▶ [Task]: Give back, character for character, the lines that start with the one containing "Click the 'We believe that...' label" and go on through the one containing "pyautogui.click(x=140, y=560)", including both of those lines.

▶ [Material for this exercise]:
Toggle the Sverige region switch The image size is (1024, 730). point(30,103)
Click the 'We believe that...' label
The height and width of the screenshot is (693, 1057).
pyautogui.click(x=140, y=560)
* * *
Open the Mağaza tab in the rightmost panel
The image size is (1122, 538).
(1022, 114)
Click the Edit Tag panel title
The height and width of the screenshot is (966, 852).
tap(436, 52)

▶ [Problem solution]:
Click the 'We believe that...' label
The height and width of the screenshot is (693, 1057).
pyautogui.click(x=140, y=560)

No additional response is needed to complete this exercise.